== Document passage ==

Chief Delphi

Chief Delphi (http://www.chiefdelphi.com/forums/index.php)
-   General Forum (http://www.chiefdelphi.com/forums/forumdisplay.php?f=16)
-   -   The communication tides are shifting... (http://www.chiefdelphi.com/forums/showthread.php?t=106050)

kmusa 29-04-2012 21:50

Re: The communication tides are shifting...
 
MAldridge - thanks for the explanation.

We certainly have had our share of programming errors and loose wires, but have also experienced unexplainable field errors.

From a network prospective, the artificial means of protecting available capacity, by trying to enforce no WiFi access in the arena and the pits, doesn't scale and isn't enforceable - different venues have different levels of control over access points, use of wireless in the audience is increasing (via mobile hotspots and the like), and teams are encouraged to transfer more and more data between the DS and the robot.

I would love to see a transition to another frequency band, but the additional cost is probably not realistic. Regardless, the FMS needs to be robust, both now, and in the future.

MAldridge 29-04-2012 22:11

Re: The communication tides are shifting...

===

- [Your instructions] Repeat the part of the forum post between "kmusa 29-04-2012 21:50" and "unexplainable field errors.", inclusive, with no changes. The listing has no connection to the forum post.

== Supplied data ==

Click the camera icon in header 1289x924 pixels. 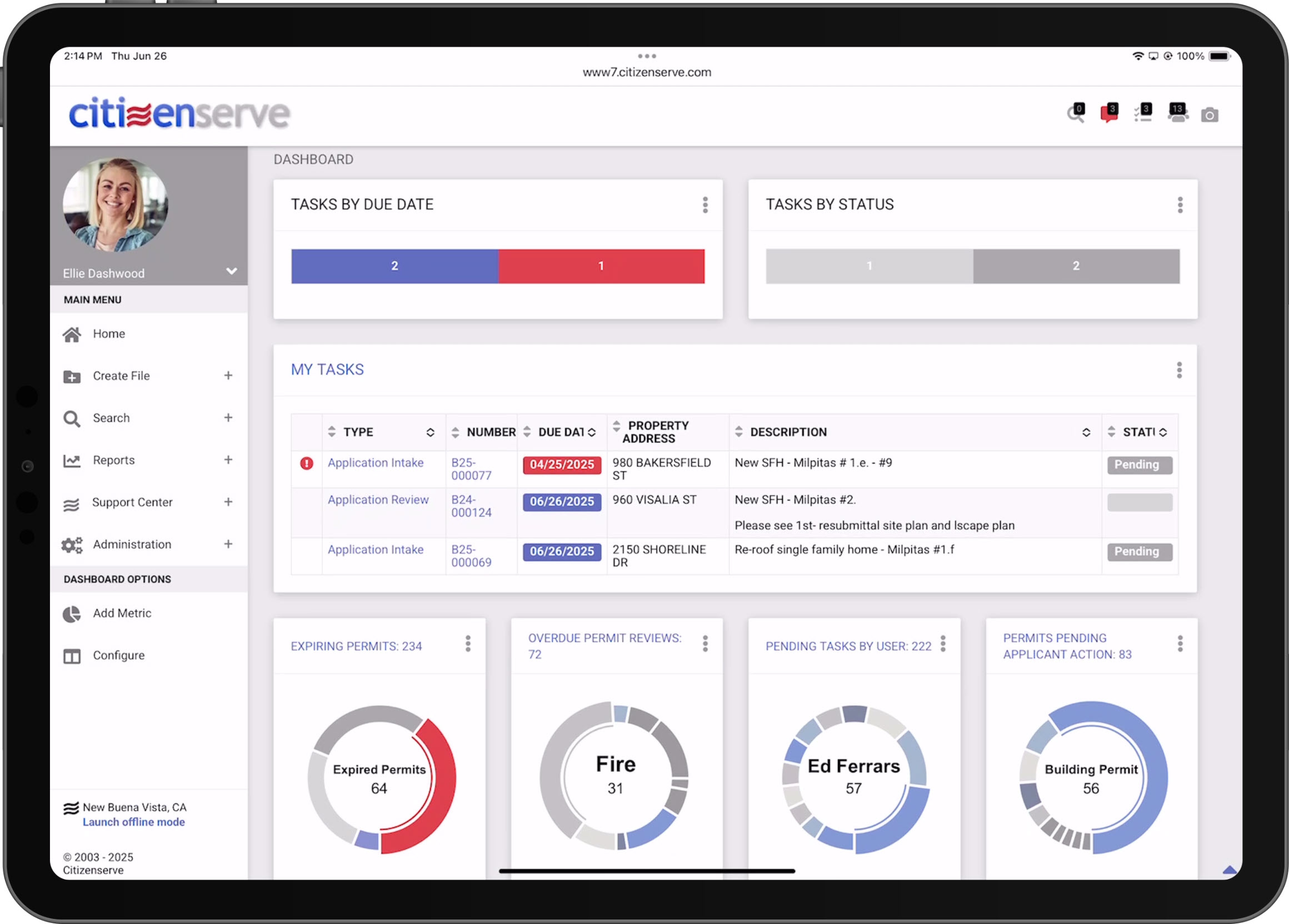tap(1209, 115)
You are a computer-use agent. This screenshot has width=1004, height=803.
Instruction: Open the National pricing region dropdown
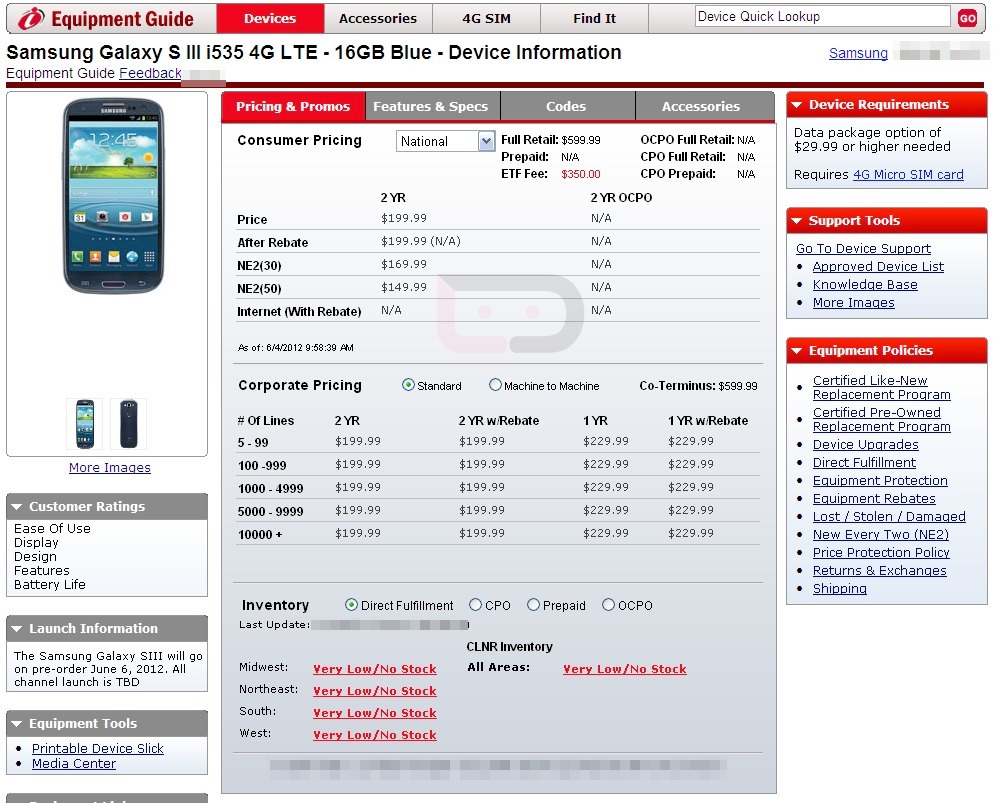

===

- [Task solution]
kmusa 29-04-2012 21:50

Re: The communication tides are shifting...
 
MAldridge - thanks for the explanation.

We certainly have had our share of programming errors and loose wires, but have also experienced unexplainable field errors.